'''

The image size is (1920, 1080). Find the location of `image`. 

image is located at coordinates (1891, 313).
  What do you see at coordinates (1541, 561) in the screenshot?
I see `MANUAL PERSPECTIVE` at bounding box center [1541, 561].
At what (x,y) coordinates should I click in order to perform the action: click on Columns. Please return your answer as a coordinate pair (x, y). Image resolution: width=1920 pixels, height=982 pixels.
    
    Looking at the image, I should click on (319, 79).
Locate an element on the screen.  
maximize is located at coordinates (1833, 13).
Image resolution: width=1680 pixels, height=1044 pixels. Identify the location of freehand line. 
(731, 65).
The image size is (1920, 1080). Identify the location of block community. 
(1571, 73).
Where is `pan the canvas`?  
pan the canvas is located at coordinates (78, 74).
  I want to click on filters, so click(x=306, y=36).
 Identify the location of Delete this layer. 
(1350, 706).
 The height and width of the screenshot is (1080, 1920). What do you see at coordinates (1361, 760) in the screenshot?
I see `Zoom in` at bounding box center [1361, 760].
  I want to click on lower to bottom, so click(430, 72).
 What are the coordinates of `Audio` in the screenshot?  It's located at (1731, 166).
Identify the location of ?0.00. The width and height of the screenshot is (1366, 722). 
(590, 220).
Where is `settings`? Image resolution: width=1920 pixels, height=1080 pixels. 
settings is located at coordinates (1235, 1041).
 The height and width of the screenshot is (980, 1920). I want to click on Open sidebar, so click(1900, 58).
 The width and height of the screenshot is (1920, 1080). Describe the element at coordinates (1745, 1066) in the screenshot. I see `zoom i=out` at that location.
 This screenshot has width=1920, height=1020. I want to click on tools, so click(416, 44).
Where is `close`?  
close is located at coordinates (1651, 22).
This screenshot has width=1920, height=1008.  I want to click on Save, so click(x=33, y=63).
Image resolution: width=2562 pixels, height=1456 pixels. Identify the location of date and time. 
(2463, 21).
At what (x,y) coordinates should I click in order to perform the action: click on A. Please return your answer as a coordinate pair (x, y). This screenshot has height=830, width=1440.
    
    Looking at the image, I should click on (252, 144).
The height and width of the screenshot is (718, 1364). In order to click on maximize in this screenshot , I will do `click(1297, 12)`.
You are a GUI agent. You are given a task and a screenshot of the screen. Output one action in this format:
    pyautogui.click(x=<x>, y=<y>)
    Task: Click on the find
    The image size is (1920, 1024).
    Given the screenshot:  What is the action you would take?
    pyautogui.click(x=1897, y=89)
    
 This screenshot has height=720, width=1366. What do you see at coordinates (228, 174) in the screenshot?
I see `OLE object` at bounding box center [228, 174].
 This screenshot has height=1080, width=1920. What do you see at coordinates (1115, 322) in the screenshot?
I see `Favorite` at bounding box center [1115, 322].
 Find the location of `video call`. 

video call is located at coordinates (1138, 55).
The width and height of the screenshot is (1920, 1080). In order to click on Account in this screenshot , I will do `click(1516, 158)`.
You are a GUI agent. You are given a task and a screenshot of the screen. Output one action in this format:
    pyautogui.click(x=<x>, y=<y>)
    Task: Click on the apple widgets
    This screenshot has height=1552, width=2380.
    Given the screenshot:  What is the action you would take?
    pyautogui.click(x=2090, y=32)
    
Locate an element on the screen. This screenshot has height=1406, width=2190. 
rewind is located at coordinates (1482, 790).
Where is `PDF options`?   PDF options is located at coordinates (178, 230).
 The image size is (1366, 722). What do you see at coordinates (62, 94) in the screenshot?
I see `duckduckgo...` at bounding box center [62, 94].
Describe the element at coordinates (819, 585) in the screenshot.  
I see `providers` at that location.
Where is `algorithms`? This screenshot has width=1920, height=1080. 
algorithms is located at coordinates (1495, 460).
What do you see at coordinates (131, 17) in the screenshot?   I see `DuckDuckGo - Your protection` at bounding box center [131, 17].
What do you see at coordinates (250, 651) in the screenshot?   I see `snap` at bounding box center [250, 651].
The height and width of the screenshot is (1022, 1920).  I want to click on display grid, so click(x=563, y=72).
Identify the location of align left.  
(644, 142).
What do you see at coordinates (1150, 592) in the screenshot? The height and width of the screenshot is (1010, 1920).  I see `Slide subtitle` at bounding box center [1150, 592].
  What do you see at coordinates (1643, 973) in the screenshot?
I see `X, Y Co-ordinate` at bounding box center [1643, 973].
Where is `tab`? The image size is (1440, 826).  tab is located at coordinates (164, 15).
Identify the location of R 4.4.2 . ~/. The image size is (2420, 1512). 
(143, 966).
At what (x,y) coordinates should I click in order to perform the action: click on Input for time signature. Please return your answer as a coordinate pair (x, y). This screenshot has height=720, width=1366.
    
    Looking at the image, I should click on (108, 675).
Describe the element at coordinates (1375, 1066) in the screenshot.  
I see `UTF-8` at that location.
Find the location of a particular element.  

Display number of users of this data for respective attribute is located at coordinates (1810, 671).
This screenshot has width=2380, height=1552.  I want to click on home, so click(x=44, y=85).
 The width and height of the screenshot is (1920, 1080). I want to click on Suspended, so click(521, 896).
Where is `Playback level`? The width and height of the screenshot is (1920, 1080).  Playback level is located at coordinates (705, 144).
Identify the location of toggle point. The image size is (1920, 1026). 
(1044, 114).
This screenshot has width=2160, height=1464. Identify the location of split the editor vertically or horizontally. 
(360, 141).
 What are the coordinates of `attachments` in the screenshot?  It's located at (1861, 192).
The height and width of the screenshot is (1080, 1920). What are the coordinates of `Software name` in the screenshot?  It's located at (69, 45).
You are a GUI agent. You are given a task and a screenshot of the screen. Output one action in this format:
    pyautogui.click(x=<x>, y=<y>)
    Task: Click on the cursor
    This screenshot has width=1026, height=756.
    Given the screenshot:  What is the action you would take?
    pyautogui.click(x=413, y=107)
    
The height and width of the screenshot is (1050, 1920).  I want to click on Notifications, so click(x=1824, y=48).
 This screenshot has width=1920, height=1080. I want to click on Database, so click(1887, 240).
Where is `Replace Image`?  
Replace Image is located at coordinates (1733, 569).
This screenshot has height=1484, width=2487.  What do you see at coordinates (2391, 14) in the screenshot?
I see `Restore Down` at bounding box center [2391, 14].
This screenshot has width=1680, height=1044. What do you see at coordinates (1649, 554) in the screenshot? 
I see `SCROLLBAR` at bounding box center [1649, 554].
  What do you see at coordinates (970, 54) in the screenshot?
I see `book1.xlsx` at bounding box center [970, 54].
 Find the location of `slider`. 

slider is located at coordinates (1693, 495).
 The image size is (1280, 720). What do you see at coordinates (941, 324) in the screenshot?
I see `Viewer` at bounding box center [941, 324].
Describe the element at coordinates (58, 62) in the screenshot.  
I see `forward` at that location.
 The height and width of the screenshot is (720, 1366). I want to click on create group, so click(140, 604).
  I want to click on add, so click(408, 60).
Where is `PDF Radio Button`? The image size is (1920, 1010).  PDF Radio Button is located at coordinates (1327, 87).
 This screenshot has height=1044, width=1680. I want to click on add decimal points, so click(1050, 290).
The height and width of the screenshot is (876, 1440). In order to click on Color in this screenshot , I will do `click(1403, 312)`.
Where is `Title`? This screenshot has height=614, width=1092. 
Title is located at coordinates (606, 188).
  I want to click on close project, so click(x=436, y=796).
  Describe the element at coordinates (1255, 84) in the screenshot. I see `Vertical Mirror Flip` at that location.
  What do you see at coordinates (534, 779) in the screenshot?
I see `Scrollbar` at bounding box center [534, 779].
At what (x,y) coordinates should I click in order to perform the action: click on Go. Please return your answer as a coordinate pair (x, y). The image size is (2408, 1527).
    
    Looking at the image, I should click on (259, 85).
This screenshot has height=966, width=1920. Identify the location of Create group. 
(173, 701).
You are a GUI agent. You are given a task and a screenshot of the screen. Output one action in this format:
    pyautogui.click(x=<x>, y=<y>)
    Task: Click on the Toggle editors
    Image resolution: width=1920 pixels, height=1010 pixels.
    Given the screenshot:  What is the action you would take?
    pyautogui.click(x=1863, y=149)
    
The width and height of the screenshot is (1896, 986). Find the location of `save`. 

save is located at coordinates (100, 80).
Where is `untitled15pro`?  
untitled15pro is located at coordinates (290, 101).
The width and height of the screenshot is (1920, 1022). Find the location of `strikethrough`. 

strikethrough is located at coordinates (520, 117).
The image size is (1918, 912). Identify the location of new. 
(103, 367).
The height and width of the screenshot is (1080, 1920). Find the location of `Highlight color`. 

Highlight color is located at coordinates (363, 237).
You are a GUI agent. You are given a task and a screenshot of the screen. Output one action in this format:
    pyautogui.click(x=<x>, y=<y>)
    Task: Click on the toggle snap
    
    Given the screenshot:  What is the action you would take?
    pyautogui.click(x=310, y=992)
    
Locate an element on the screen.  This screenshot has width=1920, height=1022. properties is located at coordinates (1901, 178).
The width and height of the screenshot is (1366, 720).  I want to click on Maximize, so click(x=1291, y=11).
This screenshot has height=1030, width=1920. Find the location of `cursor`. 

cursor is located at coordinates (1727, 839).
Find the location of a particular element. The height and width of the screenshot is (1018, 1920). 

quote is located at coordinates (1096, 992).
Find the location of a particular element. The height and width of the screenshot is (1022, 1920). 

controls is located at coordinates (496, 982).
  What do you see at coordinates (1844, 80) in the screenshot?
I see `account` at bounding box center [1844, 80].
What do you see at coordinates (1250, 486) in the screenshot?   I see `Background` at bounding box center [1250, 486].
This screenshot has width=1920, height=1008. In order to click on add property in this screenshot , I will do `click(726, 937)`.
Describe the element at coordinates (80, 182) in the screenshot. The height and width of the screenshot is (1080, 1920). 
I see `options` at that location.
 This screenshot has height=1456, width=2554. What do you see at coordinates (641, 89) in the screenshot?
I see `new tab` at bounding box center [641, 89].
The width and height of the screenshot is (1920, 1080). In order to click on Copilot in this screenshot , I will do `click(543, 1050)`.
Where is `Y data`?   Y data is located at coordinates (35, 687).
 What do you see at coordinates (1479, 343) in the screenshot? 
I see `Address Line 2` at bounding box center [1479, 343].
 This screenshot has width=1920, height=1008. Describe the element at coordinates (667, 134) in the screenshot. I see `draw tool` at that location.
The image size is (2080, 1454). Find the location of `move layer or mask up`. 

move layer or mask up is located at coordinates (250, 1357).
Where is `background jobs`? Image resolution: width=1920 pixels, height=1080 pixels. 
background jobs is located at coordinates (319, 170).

'''

• **What to produce**: Could you copy out the material again, unchanged, from its very first line through the line with "(2463, 21).", both ends included?

• **Expected output**:
The image size is (1920, 1080). Find the location of `image`. 

image is located at coordinates (1891, 313).
  What do you see at coordinates (1541, 561) in the screenshot?
I see `MANUAL PERSPECTIVE` at bounding box center [1541, 561].
At what (x,y) coordinates should I click in order to perform the action: click on Columns. Please return your answer as a coordinate pair (x, y). Image resolution: width=1920 pixels, height=982 pixels.
    
    Looking at the image, I should click on (319, 79).
Locate an element on the screen.  
maximize is located at coordinates (1833, 13).
Image resolution: width=1680 pixels, height=1044 pixels. Identify the location of freehand line. 
(731, 65).
The image size is (1920, 1080). Identify the location of block community. 
(1571, 73).
Where is `pan the canvas`?  
pan the canvas is located at coordinates (78, 74).
  I want to click on filters, so click(x=306, y=36).
 Identify the location of Delete this layer. 
(1350, 706).
 The height and width of the screenshot is (1080, 1920). What do you see at coordinates (1361, 760) in the screenshot?
I see `Zoom in` at bounding box center [1361, 760].
  I want to click on lower to bottom, so click(430, 72).
 What are the coordinates of `Audio` in the screenshot?  It's located at (1731, 166).
Identify the location of ?0.00. The width and height of the screenshot is (1366, 722). 
(590, 220).
Where is `settings`? Image resolution: width=1920 pixels, height=1080 pixels. 
settings is located at coordinates (1235, 1041).
 The height and width of the screenshot is (980, 1920). I want to click on Open sidebar, so click(1900, 58).
 The width and height of the screenshot is (1920, 1080). Describe the element at coordinates (1745, 1066) in the screenshot. I see `zoom i=out` at that location.
 This screenshot has width=1920, height=1020. I want to click on tools, so click(416, 44).
Where is `close`?  
close is located at coordinates (1651, 22).
This screenshot has width=1920, height=1008.  I want to click on Save, so click(x=33, y=63).
Image resolution: width=2562 pixels, height=1456 pixels. Identify the location of date and time. 
(2463, 21).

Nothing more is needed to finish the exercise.